## Work request
Reproduce the entries that follow, exactly and in full.

= Beginning of Section =

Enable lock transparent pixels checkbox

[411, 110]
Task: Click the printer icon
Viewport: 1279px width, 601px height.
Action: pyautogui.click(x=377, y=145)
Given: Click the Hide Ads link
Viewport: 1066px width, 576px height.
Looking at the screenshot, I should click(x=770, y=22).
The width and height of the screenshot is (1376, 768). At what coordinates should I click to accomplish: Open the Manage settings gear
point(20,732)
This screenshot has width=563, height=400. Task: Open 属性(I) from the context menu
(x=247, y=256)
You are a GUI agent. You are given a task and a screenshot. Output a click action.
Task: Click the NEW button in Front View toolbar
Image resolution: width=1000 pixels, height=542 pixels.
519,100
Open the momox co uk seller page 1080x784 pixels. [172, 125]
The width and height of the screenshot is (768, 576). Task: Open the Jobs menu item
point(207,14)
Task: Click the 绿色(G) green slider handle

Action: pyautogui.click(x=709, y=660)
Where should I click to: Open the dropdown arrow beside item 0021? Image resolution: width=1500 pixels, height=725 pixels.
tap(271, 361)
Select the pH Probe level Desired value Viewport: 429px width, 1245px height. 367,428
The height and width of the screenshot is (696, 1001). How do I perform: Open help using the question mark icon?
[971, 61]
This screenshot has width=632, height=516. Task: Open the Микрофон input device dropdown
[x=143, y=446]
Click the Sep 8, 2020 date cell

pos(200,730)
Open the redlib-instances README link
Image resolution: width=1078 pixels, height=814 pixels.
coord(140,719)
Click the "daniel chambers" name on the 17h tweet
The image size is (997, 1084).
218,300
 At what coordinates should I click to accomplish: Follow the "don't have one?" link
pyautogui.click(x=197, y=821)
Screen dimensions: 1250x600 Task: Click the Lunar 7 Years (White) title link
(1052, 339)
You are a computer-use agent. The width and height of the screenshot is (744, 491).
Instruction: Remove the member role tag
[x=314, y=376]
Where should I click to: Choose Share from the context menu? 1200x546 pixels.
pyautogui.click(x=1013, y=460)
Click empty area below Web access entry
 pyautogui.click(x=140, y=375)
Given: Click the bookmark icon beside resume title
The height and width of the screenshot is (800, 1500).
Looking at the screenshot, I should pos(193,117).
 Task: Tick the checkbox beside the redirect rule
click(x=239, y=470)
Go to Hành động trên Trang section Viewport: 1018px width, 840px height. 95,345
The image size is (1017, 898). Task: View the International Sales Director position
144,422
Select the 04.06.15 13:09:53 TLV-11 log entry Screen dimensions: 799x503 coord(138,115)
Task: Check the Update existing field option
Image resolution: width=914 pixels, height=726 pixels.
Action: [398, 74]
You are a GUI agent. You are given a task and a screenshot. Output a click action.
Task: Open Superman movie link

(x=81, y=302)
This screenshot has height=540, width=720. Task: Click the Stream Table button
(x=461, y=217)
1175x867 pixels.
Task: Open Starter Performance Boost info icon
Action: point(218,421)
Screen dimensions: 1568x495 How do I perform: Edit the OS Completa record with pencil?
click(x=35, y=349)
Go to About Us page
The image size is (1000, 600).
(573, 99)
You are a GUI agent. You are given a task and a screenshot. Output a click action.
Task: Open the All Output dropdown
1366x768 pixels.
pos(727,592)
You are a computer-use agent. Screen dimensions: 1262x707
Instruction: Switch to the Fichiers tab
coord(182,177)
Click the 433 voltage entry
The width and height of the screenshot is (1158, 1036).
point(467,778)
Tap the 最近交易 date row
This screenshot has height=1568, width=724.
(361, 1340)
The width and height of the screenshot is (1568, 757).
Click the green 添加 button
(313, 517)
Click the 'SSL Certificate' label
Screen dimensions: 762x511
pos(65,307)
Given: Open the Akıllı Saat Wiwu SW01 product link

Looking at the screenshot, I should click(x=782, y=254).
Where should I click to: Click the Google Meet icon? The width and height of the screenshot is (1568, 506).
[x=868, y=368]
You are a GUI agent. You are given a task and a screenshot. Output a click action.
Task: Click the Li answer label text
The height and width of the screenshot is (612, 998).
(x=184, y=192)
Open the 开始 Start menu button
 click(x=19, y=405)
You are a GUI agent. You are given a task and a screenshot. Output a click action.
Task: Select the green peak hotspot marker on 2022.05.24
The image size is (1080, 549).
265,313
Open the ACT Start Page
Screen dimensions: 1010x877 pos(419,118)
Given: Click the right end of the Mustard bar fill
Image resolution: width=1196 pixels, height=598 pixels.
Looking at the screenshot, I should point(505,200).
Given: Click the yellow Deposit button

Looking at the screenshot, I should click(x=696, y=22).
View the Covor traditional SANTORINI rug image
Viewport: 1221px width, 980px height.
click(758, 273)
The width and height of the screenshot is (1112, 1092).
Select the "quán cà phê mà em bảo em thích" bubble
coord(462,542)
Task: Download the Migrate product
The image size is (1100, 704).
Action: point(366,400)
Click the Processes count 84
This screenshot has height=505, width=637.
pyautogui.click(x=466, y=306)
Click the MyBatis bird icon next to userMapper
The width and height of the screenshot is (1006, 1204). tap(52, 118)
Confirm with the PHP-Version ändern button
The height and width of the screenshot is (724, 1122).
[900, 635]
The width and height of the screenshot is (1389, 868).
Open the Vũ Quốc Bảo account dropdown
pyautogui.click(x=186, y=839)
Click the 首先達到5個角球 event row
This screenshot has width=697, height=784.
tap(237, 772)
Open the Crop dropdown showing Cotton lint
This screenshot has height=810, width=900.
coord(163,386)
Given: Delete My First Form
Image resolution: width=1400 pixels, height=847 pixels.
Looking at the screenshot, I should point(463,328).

= End of Section =

## Answer box
Enable lock transparent pixels checkbox

[411, 110]
Task: Click the printer icon
Viewport: 1279px width, 601px height.
Action: pyautogui.click(x=377, y=145)
Given: Click the Hide Ads link
Viewport: 1066px width, 576px height.
Looking at the screenshot, I should click(x=770, y=22).
The width and height of the screenshot is (1376, 768). At what coordinates should I click to accomplish: Open the Manage settings gear
point(20,732)
This screenshot has width=563, height=400. Task: Open 属性(I) from the context menu
(x=247, y=256)
You are a GUI agent. You are given a task and a screenshot. Output a click action.
Task: Click the NEW button in Front View toolbar
Image resolution: width=1000 pixels, height=542 pixels.
519,100
Open the momox co uk seller page 1080x784 pixels. [172, 125]
The width and height of the screenshot is (768, 576). Task: Open the Jobs menu item
point(207,14)
Task: Click the 绿色(G) green slider handle

Action: pyautogui.click(x=709, y=660)
Where should I click to: Open the dropdown arrow beside item 0021? Image resolution: width=1500 pixels, height=725 pixels.
tap(271, 361)
Select the pH Probe level Desired value Viewport: 429px width, 1245px height. 367,428
The height and width of the screenshot is (696, 1001). How do I perform: Open help using the question mark icon?
[971, 61]
This screenshot has width=632, height=516. Task: Open the Микрофон input device dropdown
[x=143, y=446]
Click the Sep 8, 2020 date cell

pos(200,730)
Open the redlib-instances README link
Image resolution: width=1078 pixels, height=814 pixels.
coord(140,719)
Click the "daniel chambers" name on the 17h tweet
The image size is (997, 1084).
218,300
 At what coordinates should I click to accomplish: Follow the "don't have one?" link
pyautogui.click(x=197, y=821)
Screen dimensions: 1250x600 Task: Click the Lunar 7 Years (White) title link
(1052, 339)
You are a computer-use agent. The width and height of the screenshot is (744, 491).
Instruction: Remove the member role tag
[x=314, y=376]
Where should I click to: Choose Share from the context menu? 1200x546 pixels.
pyautogui.click(x=1013, y=460)
Click empty area below Web access entry
 pyautogui.click(x=140, y=375)
Given: Click the bookmark icon beside resume title
The height and width of the screenshot is (800, 1500).
Looking at the screenshot, I should pos(193,117).
 Task: Tick the checkbox beside the redirect rule
click(x=239, y=470)
Go to Hành động trên Trang section Viewport: 1018px width, 840px height. 95,345
The image size is (1017, 898). Task: View the International Sales Director position
144,422
Select the 04.06.15 13:09:53 TLV-11 log entry Screen dimensions: 799x503 coord(138,115)
Task: Check the Update existing field option
Image resolution: width=914 pixels, height=726 pixels.
Action: [398, 74]
You are a GUI agent. You are given a task and a screenshot. Output a click action.
Task: Open Superman movie link

(x=81, y=302)
This screenshot has height=540, width=720. Task: Click the Stream Table button
(x=461, y=217)
1175x867 pixels.
Task: Open Starter Performance Boost info icon
Action: point(218,421)
Screen dimensions: 1568x495 How do I perform: Edit the OS Completa record with pencil?
click(x=35, y=349)
Go to About Us page
The image size is (1000, 600).
(573, 99)
You are a GUI agent. You are given a task and a screenshot. Output a click action.
Task: Open the All Output dropdown
1366x768 pixels.
pos(727,592)
You are a computer-use agent. Screen dimensions: 1262x707
Instruction: Switch to the Fichiers tab
coord(182,177)
Click the 433 voltage entry
The width and height of the screenshot is (1158, 1036).
point(467,778)
Tap the 最近交易 date row
This screenshot has height=1568, width=724.
(361, 1340)
The width and height of the screenshot is (1568, 757).
Click the green 添加 button
(313, 517)
Click the 'SSL Certificate' label
Screen dimensions: 762x511
pos(65,307)
Given: Open the Akıllı Saat Wiwu SW01 product link

Looking at the screenshot, I should click(x=782, y=254).
Where should I click to: Click the Google Meet icon? The width and height of the screenshot is (1568, 506).
[x=868, y=368]
You are a GUI agent. You are given a task and a screenshot. Output a click action.
Task: Click the Li answer label text
The height and width of the screenshot is (612, 998).
(x=184, y=192)
Open the 开始 Start menu button
 click(x=19, y=405)
You are a GUI agent. You are given a task and a screenshot. Output a click action.
Task: Select the green peak hotspot marker on 2022.05.24
The image size is (1080, 549).
265,313
Open the ACT Start Page
Screen dimensions: 1010x877 pos(419,118)
Given: Click the right end of the Mustard bar fill
Image resolution: width=1196 pixels, height=598 pixels.
Looking at the screenshot, I should point(505,200).
Given: Click the yellow Deposit button

Looking at the screenshot, I should click(x=696, y=22).
View the Covor traditional SANTORINI rug image
Viewport: 1221px width, 980px height.
click(758, 273)
The width and height of the screenshot is (1112, 1092).
Select the "quán cà phê mà em bảo em thích" bubble
coord(462,542)
Task: Download the Migrate product
The image size is (1100, 704).
Action: point(366,400)
Click the Processes count 84
This screenshot has height=505, width=637.
pyautogui.click(x=466, y=306)
Click the MyBatis bird icon next to userMapper
The width and height of the screenshot is (1006, 1204). tap(52, 118)
Confirm with the PHP-Version ändern button
The height and width of the screenshot is (724, 1122).
[900, 635]
The width and height of the screenshot is (1389, 868).
Open the Vũ Quốc Bảo account dropdown
pyautogui.click(x=186, y=839)
Click the 首先達到5個角球 event row
This screenshot has width=697, height=784.
tap(237, 772)
Open the Crop dropdown showing Cotton lint
This screenshot has height=810, width=900.
coord(163,386)
Given: Delete My First Form
Image resolution: width=1400 pixels, height=847 pixels.
Looking at the screenshot, I should point(463,328).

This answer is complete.